Stated task - Turn the part of the listing below that runs from the line containing "Navigate to Environments breadcrumb link" through the line containing "Looking at the screenshot, I should pos(1352,343)." into a numbered list, one entry per line, with blank lines omitted.

Provided records -
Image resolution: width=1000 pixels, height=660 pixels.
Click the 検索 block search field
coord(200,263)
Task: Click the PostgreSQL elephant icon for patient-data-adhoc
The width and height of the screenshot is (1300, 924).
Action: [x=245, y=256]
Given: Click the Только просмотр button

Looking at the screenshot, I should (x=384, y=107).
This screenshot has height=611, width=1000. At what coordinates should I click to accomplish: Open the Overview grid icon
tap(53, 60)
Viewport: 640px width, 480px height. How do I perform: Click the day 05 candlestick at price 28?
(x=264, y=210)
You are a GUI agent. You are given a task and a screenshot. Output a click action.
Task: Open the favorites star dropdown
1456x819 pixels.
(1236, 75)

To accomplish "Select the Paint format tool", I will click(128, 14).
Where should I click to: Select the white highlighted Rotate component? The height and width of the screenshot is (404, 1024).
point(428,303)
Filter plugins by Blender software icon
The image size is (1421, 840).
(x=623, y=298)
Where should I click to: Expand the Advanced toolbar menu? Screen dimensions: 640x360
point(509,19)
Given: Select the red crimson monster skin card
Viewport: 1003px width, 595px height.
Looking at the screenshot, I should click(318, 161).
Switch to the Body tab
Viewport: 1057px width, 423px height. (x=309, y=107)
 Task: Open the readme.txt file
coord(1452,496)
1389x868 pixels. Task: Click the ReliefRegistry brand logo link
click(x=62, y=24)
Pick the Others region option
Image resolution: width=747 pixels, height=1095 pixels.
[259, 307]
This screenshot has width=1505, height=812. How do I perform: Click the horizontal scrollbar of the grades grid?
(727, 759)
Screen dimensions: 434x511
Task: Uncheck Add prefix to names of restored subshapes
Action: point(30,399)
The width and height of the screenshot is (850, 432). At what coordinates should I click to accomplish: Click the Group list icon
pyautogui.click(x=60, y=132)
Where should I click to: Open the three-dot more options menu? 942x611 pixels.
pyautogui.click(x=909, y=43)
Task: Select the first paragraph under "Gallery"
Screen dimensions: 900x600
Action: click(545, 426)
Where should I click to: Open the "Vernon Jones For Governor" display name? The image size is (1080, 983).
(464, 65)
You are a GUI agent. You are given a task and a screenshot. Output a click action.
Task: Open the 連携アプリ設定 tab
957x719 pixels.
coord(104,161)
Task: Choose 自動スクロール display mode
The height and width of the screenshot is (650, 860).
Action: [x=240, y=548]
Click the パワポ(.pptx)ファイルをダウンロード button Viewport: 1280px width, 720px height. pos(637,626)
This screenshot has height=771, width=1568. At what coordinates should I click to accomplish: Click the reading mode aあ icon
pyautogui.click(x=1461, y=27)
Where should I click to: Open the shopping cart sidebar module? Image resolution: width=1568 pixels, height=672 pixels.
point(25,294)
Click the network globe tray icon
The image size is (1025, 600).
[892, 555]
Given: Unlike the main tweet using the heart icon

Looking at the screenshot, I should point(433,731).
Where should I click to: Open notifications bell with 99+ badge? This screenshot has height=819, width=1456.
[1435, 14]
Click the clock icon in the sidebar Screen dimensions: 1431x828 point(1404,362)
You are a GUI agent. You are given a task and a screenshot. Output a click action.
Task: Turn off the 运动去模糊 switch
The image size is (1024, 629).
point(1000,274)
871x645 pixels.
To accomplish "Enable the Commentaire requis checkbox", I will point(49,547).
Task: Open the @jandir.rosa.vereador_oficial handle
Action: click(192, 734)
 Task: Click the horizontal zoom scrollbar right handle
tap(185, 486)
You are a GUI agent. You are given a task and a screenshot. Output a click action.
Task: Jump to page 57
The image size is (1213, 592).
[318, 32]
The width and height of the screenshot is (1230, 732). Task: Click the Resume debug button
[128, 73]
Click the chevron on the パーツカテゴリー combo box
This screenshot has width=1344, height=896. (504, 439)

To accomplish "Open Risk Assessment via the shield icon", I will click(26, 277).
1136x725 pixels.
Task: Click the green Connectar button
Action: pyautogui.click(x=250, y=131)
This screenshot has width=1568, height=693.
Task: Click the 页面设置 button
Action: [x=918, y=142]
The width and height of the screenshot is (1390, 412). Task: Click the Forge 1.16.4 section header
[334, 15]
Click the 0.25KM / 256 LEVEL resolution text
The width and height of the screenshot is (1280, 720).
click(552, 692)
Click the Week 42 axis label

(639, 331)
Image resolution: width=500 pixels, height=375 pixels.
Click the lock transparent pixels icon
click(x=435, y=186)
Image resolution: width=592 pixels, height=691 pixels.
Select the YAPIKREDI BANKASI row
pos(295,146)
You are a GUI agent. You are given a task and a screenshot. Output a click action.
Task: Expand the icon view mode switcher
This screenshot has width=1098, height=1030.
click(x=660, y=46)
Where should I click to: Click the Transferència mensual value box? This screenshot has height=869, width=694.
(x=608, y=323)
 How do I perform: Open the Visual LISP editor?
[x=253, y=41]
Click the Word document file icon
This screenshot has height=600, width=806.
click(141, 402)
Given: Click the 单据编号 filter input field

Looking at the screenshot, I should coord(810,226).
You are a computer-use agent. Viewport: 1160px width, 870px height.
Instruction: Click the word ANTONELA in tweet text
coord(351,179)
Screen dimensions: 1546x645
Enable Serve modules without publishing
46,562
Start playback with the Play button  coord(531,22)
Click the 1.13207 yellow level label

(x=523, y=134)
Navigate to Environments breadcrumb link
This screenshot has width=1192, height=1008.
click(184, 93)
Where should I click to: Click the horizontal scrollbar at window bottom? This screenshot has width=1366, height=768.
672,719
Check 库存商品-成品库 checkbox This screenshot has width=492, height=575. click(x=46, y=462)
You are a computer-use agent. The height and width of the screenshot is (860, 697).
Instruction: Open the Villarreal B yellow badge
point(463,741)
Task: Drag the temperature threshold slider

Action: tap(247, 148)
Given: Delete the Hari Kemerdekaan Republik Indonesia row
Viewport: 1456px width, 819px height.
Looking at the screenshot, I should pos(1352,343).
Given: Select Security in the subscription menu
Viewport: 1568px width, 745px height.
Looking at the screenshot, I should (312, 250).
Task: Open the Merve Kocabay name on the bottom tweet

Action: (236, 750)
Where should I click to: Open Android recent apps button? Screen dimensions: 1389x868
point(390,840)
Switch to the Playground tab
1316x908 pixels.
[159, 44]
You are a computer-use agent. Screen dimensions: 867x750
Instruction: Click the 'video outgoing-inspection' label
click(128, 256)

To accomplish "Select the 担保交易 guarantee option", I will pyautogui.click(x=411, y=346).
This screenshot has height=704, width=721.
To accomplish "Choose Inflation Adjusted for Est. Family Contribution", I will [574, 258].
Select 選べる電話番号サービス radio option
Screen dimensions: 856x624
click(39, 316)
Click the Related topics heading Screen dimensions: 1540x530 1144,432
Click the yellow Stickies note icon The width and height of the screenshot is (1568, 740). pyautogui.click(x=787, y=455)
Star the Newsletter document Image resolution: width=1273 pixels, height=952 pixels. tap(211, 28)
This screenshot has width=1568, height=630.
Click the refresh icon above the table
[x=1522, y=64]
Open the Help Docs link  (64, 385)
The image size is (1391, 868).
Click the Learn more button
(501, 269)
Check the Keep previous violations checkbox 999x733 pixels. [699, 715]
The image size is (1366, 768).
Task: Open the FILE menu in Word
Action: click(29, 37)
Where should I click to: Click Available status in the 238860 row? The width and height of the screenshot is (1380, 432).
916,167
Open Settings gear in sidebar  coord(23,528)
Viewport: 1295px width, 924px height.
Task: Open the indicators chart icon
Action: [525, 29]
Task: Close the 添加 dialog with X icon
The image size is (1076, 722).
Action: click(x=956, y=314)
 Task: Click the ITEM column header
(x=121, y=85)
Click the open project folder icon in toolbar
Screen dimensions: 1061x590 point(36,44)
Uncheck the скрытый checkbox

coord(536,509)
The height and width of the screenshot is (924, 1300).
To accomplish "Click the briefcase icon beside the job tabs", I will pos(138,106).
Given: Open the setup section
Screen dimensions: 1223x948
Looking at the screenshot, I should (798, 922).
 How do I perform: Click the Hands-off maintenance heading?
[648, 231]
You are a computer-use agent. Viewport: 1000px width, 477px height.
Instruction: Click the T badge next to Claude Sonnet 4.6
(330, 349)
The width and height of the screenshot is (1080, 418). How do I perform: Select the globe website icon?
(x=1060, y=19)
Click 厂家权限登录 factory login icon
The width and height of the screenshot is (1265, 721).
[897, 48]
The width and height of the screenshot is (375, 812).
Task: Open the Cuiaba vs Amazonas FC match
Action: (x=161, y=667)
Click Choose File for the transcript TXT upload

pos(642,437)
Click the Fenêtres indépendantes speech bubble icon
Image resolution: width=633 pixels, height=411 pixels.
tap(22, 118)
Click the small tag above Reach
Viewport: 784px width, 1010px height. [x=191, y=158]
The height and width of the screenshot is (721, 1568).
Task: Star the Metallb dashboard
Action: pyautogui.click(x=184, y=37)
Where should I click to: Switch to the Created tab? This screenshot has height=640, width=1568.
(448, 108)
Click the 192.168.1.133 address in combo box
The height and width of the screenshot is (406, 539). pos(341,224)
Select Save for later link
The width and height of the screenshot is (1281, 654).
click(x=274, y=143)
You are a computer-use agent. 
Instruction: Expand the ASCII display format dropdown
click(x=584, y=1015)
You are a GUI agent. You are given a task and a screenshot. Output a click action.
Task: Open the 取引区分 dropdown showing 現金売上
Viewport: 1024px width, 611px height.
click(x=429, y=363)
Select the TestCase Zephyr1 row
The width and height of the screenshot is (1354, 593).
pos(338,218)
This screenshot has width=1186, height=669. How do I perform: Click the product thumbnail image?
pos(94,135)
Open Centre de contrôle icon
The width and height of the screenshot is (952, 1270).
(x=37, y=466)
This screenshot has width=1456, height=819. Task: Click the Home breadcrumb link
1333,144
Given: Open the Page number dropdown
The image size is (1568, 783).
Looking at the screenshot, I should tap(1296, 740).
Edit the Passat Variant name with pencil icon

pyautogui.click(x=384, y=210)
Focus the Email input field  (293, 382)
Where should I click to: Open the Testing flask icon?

Full output -
1. Navigate to Environments breadcrumb link
2. This screenshot has width=1192, height=1008.
3. click(184, 93)
4. Where should I click to: Click the horizontal scrollbar at window bottom? This screenshot has width=1366, height=768.
5. 672,719
6. Check 库存商品-成品库 checkbox This screenshot has width=492, height=575. click(x=46, y=462)
7. You are a computer-use agent. The height and width of the screenshot is (860, 697).
8. Instruction: Open the Villarreal B yellow badge
9. point(463,741)
10. Task: Drag the temperature threshold slider
11. Action: tap(247, 148)
12. Given: Delete the Hari Kemerdekaan Republik Indonesia row
13. Viewport: 1456px width, 819px height.
14. Looking at the screenshot, I should pos(1352,343).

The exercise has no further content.